Voila! We now have a model containing only the predictors with significance at the 0.05 level or higher. Note that in the actual data contained within the variable linear_model, the significance values are the exact values vs. the thresholds shown in the summary; therefore we use 0.099 to take all coefficients that would be shown as 0.05 but not 0.01. If we used strict 0.05 as the threshold, a significance of 0.051 would be rejected.

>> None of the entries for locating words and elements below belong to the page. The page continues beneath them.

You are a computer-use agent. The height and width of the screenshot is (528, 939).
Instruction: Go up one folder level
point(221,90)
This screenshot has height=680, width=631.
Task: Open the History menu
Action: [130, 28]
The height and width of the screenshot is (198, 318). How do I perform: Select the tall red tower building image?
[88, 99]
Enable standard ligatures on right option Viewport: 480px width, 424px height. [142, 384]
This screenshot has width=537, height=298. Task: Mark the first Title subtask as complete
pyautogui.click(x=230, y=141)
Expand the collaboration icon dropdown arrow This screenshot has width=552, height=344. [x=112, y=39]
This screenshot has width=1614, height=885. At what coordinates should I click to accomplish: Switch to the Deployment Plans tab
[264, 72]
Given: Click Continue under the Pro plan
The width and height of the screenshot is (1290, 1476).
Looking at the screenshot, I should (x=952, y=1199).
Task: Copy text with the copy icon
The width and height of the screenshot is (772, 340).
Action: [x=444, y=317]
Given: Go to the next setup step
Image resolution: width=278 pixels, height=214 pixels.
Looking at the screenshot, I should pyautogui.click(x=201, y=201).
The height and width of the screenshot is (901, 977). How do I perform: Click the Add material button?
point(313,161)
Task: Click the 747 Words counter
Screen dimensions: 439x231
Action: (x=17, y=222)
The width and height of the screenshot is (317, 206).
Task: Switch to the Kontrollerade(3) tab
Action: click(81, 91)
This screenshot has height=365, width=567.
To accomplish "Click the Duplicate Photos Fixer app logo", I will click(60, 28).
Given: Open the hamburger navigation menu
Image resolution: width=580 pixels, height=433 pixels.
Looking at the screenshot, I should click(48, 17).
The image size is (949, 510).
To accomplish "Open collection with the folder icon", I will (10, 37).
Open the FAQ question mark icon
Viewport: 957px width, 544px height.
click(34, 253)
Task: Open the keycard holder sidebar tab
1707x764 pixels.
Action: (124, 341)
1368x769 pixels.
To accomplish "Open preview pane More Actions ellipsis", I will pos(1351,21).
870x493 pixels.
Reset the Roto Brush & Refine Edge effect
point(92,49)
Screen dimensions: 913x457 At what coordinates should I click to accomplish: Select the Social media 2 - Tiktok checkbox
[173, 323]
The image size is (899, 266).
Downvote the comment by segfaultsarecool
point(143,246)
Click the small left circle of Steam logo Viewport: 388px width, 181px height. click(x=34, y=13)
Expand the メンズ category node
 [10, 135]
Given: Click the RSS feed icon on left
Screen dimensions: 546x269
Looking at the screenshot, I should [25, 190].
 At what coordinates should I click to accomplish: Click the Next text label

Astute readers will note that the R-squared for the final model is slightly worse than the first, although the adjusted R-squared is slightly better. Back in school, we would have probably focused on the R-squared as the condition of quality, and used the first model. However, in a machine learning context, we are often interested in predicting future, unseen data. That puts additional requirements on the model, and we’ll use another data set to illustrate.

We used a larger, multivariate time-series data set which was divided into training data and test data, where the test data are not presented to the model at all, but we wish to predict them. An example would be where we have collected data on an industrial system, and we wish to build a model to predict future behavior given measured variables. In the figure below, we show a data set with seven factors (time plus 6 other variables) as predictors, and the metric. The blue line are the training data. To illustrate the time varying nature an inset is provided of the first 100 data points. Using the method above, an initial model was created, then feature selection was done, and a final model was created. The red line are the test data, which were generated using the same functions as the test data, but later time. The initial model generated the predictions shown as the grey dots, while the final model generated the predictions shown by the black circles.

These simple examples show some of the power and utility of base R to handle modeling and feature selection. The data and code for the final example are available on github.